Structures of Academic Institutions
An institution’s infrastructure and organizational structure can shape, and perhaps limit, the possibilities for future data science programs. Economic structures, especially tuition-driven models, often form silos within departments and between disciplines. For example, if there are no mechanisms in place to adjust tuition payments, faculty pay rates, faculty course-load distributions, and general education requirements to accommodate cross-department and cross-disciplinary course offerings, data science course options could be more limited in scope and reach a smaller audience of students. Institutional considerations about whether to admit students to a particular program or a general program or to deliver only in-person courses may also affect a data science program’s ability to reach a more diverse group of students.
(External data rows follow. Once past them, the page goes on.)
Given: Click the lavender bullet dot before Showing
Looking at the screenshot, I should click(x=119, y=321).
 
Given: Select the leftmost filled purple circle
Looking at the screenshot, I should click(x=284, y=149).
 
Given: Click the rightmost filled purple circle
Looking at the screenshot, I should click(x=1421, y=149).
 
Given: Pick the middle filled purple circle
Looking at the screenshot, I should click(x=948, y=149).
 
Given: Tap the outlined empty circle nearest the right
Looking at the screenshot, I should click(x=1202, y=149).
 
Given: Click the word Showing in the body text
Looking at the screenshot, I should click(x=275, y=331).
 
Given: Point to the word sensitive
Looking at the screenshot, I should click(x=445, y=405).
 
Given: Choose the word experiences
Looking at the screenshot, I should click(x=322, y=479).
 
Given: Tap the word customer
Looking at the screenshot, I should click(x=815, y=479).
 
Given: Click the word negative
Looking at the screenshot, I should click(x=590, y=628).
Institutions offering flexible options for students who would like to enter the workforce with a wider range of skills may be more successful than those that offer only very restrictive degree programs. Academic institutions could benefit from the creation of an office devoted to campus data initiatives, such as data science education programs. Such an office could include support for teaching and a data facility that would provide access to data, including a secure environment for confidential data as well as information about data standards and reusable code (such as Jupyter Notebooks). Another possible consideration would be a “quantitative sciences education center” that is similar in structure and objectives to writing, computing, and statistics centers at most institutions but focused on development of broad student appreciation for quantitative sciences, including data science.
Finding 3.3: Data science programs often adapt to the existing infrastructure and organizational structure of an academic institution, but infrastructure innovations by the institution (e.g., in data provision, data and code access, and data documentation) can help data science programs be more collaborative and multidisciplinary.
Importance of Flexibility
The rapid flux in data science concepts, tools, and applications make flexibility and adaptability key to developing, achieving, and maintaining successful data science programs. Although students are generally becoming more comfortable with some computing and data science contexts (e.g., more accustomed to connectedness in every facet of society, more accepting of new technologies like artificial intelligence, and more adept with software and devices), it is important to identify and address potential gaps in knowledge to ensure data science programs are accessible to all future students, regardless of past experiences. Approaches to attract students who are interested in data science but have less quantitative backgrounds are important. Employers’ needs will also likely evolve as new skill sets are required. Educational institutions are also likely to experience change in their options for delivery, program types, and course content. Faculty flexibility in developing and modifying appropriate and timely course content to keep pace with the changes in the surrounding world may be invaluable. Instead of creating one-size-fits-all approaches to teaching data science concepts, institutions will have to remain open-minded and flexible to best meet the needs of students and the workplace.
Finding 3.4: To keep up with the quickly evolving field of data science and recruit students with more diverse backgrounds, educational approaches in data science need to be flexible in terms of what concepts, skills, tools, and methods are taught; how students are recruited; and how departments and programs collaborate to provide a full data science experience to students.